Plugins can also pass an optional deprecation parameter to handle deprecation notices and renames. Deprecation warnings are rendered in the Advanced Settings UI and should also be added to the Configure Kibana guide.

Reading a registered setting in a server-side route handler:

import { schema } from '@kbn/config-schema';
import type { CoreSetup, Plugin } from '@kbn/core/server';

export class MyPlugin implements Plugin {
  public setup(core: CoreSetup) {
    core.uiSettings.register({
      custom: {
        value: '42',
        schema: schema.string(),
      },
    });

    const router = core.http.createRouter();
    router.get(
      { path: 'my_plugin/{id}', validate: /* … */ },
      async (context, request, response) => {
        const customSetting = await context.uiSettings.client.get('custom');
        // …
      }
    );
  }
}
		

On the client, the uiSettings service is exposed directly from core. The client provides plugins access to the config entries stored in Elasticsearch.

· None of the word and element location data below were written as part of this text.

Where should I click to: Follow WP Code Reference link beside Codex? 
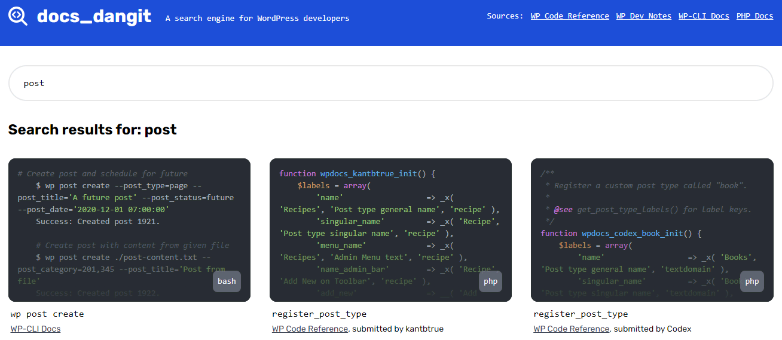pyautogui.click(x=571, y=329)
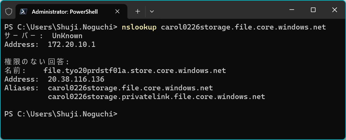This screenshot has height=140, width=346.
Task: Click the first alias under Aliases
Action: coord(130,88)
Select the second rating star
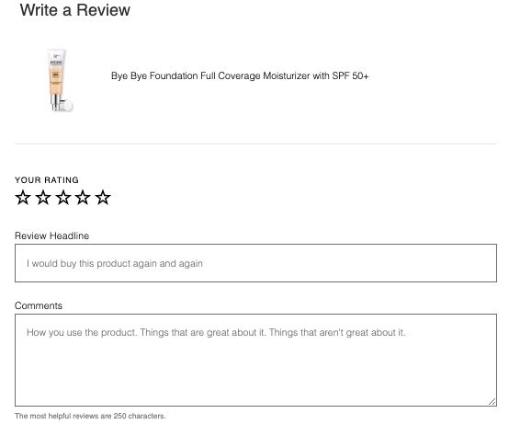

import { CoreSetup, Plugin } from '@kbn/core/public';

export class MyPlugin implements Plugin<MyPluginSetup, MyPluginStart> {
  public setup(core: CoreSetup): MyPluginSetup {
    core.uiSettings.getUpdate$().subscribe(({ key, newValue }) => {
      if (key === 'custom') {
        // react to updates...
      }
    });
  }

  public start(core: CoreStart): MyPluginStart {
    return {
      settings: {
        getCustomValue: () => core.uiSettings.get('custom'),
      },
    };
  }
}
		
Important

Migrations for 3rd-party plugin advanced settings are not currently supported. If a 3rd-party plugin registers an advanced setting, the setting is essentially permanent and cannot be fixed without manual intervention.

To change or remove a uiSetting, you must migrate the whole config saved object. uiSettings migrations are declared directly in the service — as of 8.17, they live in src/core/packages/ui-settings/server-internal/src/saved_objects/migrations.ts.

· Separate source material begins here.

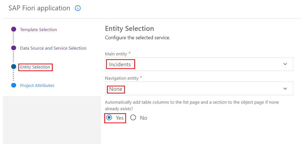Click the Data Source step circle
Screen dimensions: 302x144
(x=14, y=48)
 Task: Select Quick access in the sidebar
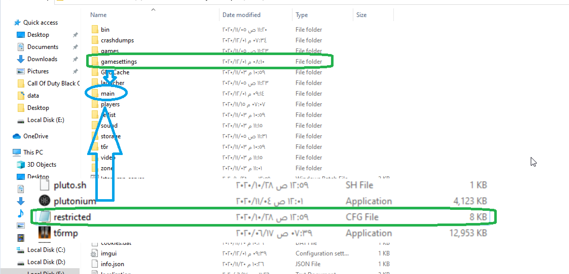coord(41,23)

For example, removing a custom setting in 8.1.0 and renaming my_setting:fourtyTwo to my_other_setting:fourtyTwo in 8.2.0:

export const migrations = {
  '8.1.0': (doc: SavedObjectUnsanitizedDoc<any>): SavedObjectSanitizedDoc<any> => ({
    ...doc,
    ...(doc.attributes && {
      attributes: Object.keys(doc.attributes).reduce(
        (acc, key) =>
          ['custom'].includes(key)
            ? { ...acc }
            : { ...acc, [key]: doc.attributes[key] },
        {}
      ),
    }),
    references: doc.references || [],
  }),
  '8.2.0': (doc: SavedObjectUnsanitizedDoc<any>): SavedObjectSanitizedDoc<any> => ({
    ...doc,
    ...(doc.attributes && {
      attributes: Object.keys(doc.attributes).reduce(
        (acc, key) =>
          key.startsWith('my_setting:')
            ? { ...acc, [key.replace('my_setting', 'my_other_setting')]: doc.attributes[key] }
            : { ...acc, [key]: doc.attributes[key] },
        {}
      ),
    }),
    references: doc.references || [],
  }),
};
		

If you need to make a change that isn't possible in a saved object migration function (for example, you need to look up other saved objects), you can register a transform function instead. Transforms run when a config saved object is first created, or when it is first upgraded.

Add an extra attribute to mark that the transform has already been applied so it doesn't run again. For example, the defaultIndex transform uses an isDefaultIndexMigrated flag. See src/core/packages/ui-settings/server-internal/src/saved_objects/transforms.ts and #133339 for an example.